--- SELECTED TEXT ---

____________

Analytics should inform every decision at a startup from strategy to tactics. Several years ago this might have been a hot take. It definitely isn't anymore. Analytics tooling and the discourse around these tools have heated up considerably and are becoming first-class citizens in the minds of startup founders.

I want to hit on a couple of things in this post. I'll first provide an overview of the analytics stack as it pertains to an early-stage startup. Then I'll dive into a case study of what our stack looks like at Hugo. Plenty of ideas in this post are inspired by prior art so I've linked to lots of great resources throughout.

Answering Business Questions

At the end of the day, the objective of any analytics stack is to answer questions about the business with data. In Carl Anderson's Creating a Data Driven Organization, he proposes that these questions show up in six forms:

This is a simplified view of course. Not all data questions are as simple as pulling the number of signups from last month. It's inevitable that more vague and bespoke questions arise. These examples from Technically are just a few potential candidates:

  • What behavior in a user’s first day indicates they’re likely to sign up for a paid plan?
  • What’s our net dollar retention for customers with more than 50 employees?
  • Which paid marketing channel has been most effective over the past 7 days?

One way to audit your analytics stack is to test it against some of these questions. If an investor or board member asked you one of these bullet points, could you confidently provide an answer given the current state of analytics?

It's important to remember that you aren't building out this stack just to "do analytics" but rather to unlock answers to important questions. The nice thing is that don't need all that much complexity to answer data questions at a startup. You can get 80% of the way there with just a few puzzle pieces.

The Analytics Stack

Different thought leaders have different ways of breaking down the analytics stack, but I like the level of abstraction below for the purposes of this post. Take it easy on me if I leave anything out. I promise the graphic below is not exhaustive. I'll touch on each of these components:

  • Sources: Places where the data comes from
  • Ingestion: Moving the data into your warehouse
  • Warehousing: Where your data lives
  • Modeling: Getting your data ready to use
  • Analysis: Answering data questions
  • Experiences: Syncing and using data in downstream tools


These are all the places where data comes from. If that sounds a bit broad and intimidating then that's because it is. Data is generated all over the place and in differing formats:

  • Event instrumentation: Firing events every time a user takes some distinct action in the product. This is mostly done in code, though tools like Segment and Heap are increasingly popular for providing infrastructure to support sending and managing events.
  • Production data stores: Backend databases like PostgreSQL or MongoDB often contain useful information about users, though analytics is not the primary use case of these systems.
  • Downstream tools: If you abstract away parts of the user experience with other SaaS tools then chances are you'll want their data to answer questions. This could be Salesforce, Hubspot, Stripe, and lots more.

____________

--- GIVEN MATERIAL ---
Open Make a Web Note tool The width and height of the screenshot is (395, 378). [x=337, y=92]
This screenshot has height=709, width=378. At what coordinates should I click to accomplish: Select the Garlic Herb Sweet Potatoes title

____________

--- WHAT THE TASK REQUIRES ---
Transcribe word for word the portion of the startup analytics text between "These are all" and "of these systems.", inclusive.

--- RESPONSE ---
These are all the places where data comes from. If that sounds a bit broad and intimidating then that's because it is. Data is generated all over the place and in differing formats:

  • Event instrumentation: Firing events every time a user takes some distinct action in the product. This is mostly done in code, though tools like Segment and Heap are increasingly popular for providing infrastructure to support sending and managing events.
  • Production data stores: Backend databases like PostgreSQL or MongoDB often contain useful information about users, though analytics is not the primary use case of these systems.